Outcomes of a Practical Cure

Each of the four research pathways takes a different approach to delivering the same set of outcomes. Together these outcomes constitute a Practical Cure: sleep worry-free, no dietary restrictions, no need for constant monitoring, and A1C's under 6.5 with stable blood sugars.

A Practical Cure may not eliminate type 1 diabetes altogether, but it can be achieved in the next 15 years—in time to transform the lives of people who are currently living with the disease. The JDCA focuses on research in human clinical trials because it stands the best chance of reaching this time goal.

1) A Device that Mimics the Pancreas, often referred to as an artificial pancreas, is under development at several commercial and academic centers. To be a Practical Cure, a device that mimics the pancreas would require an exceptionally reliable closed-loop system that adapts to each individual.

2) Glucose-Responsive Insulin, aka “smart insulin,” is chemically activated in response to changes in blood glucose. Once injected, smart insulin would remain inactive until blood glucose rises above normal levels. At that point, the chemical component would activate the insulin. Once blood glucose returns to normal, the insulin action would quickly cease, avoiding low blood sugar. To qualify as a Practical Cure, smart insulin would have to last long enough to not require multiple daily injections.

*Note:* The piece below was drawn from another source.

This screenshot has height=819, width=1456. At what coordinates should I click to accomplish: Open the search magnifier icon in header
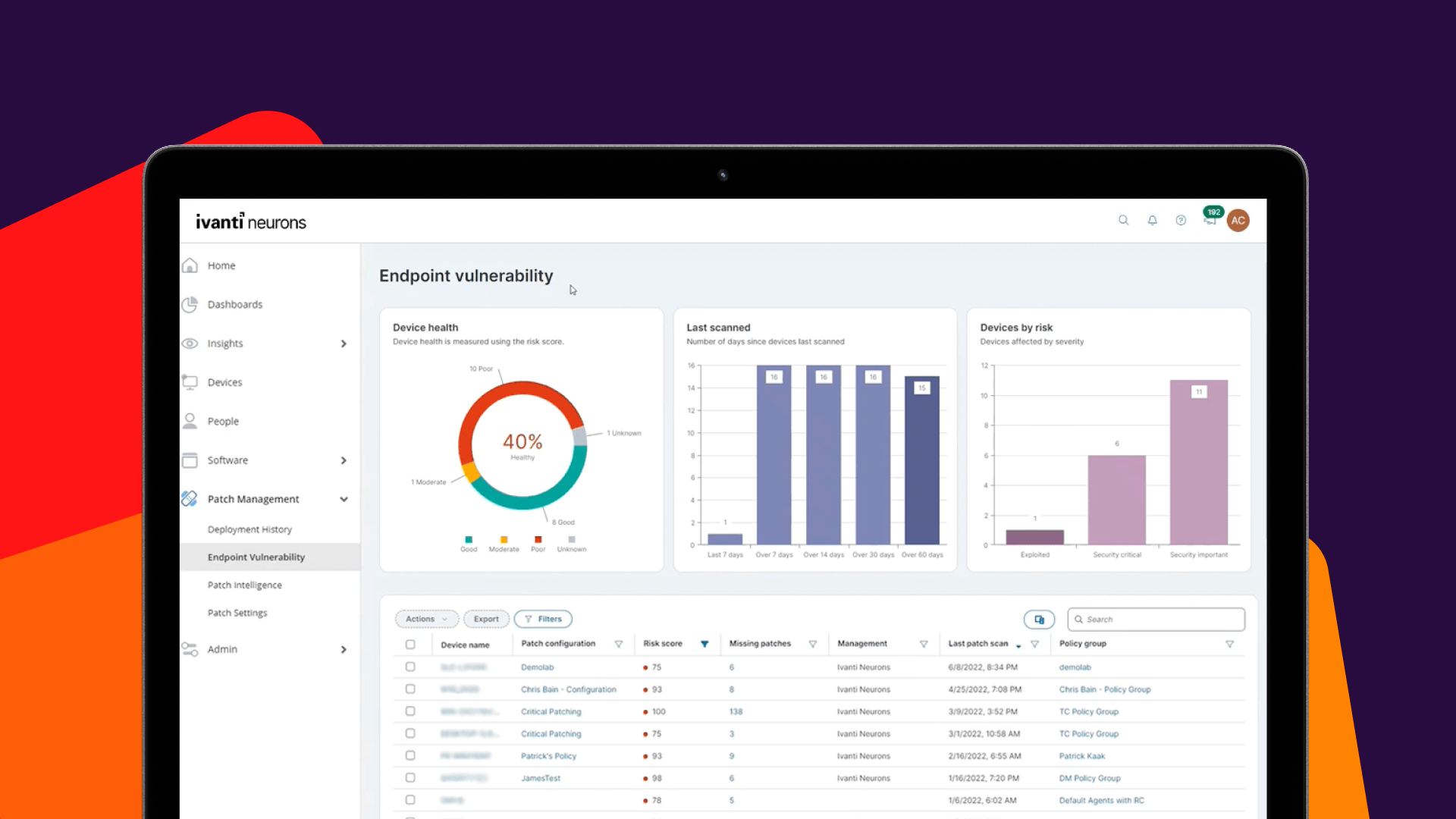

3) Immune System Modification would stop the body’s immune system from attacking the insulin-producing beta cells, either through drugs or stem cell therapy. There is some evidence that established type 1 diabetics have residual beta cells left that could multiply and produce a sufficient amount of insulin, but if this is not the case, blocking the autoimmune attack would need to be combined with islet cell transplantation.

4) Islet Cell Transplantation involves implanting insulin-producing islet cells into a person with type 1 diabetes. It has three major components:

  • Cell protection: The islet cells must be protected from the immune attack after they have been implanted in the body. Various encapsulation approaches have been tested in humans with no breakthrough to date. Immune-suppressing drugs are another alternative, but side effects would have to be reduced to qualify as part of a Practical Cure.
  • Cell supply: The only proven source of Islet cells is cadavers, which have very limited availability. Research into deriving a sustainable cell supply from human stem cells has seen recent advances but not yet entered human clinical trials.
  • Site selection: Islet cells require large supplies of oxygen and nutrients in order to survive. The current protocol is to transplant islet cells in the liver, where most of them die. Other sites, including the stomach lining and the area under the skin, are being tested as alternatives.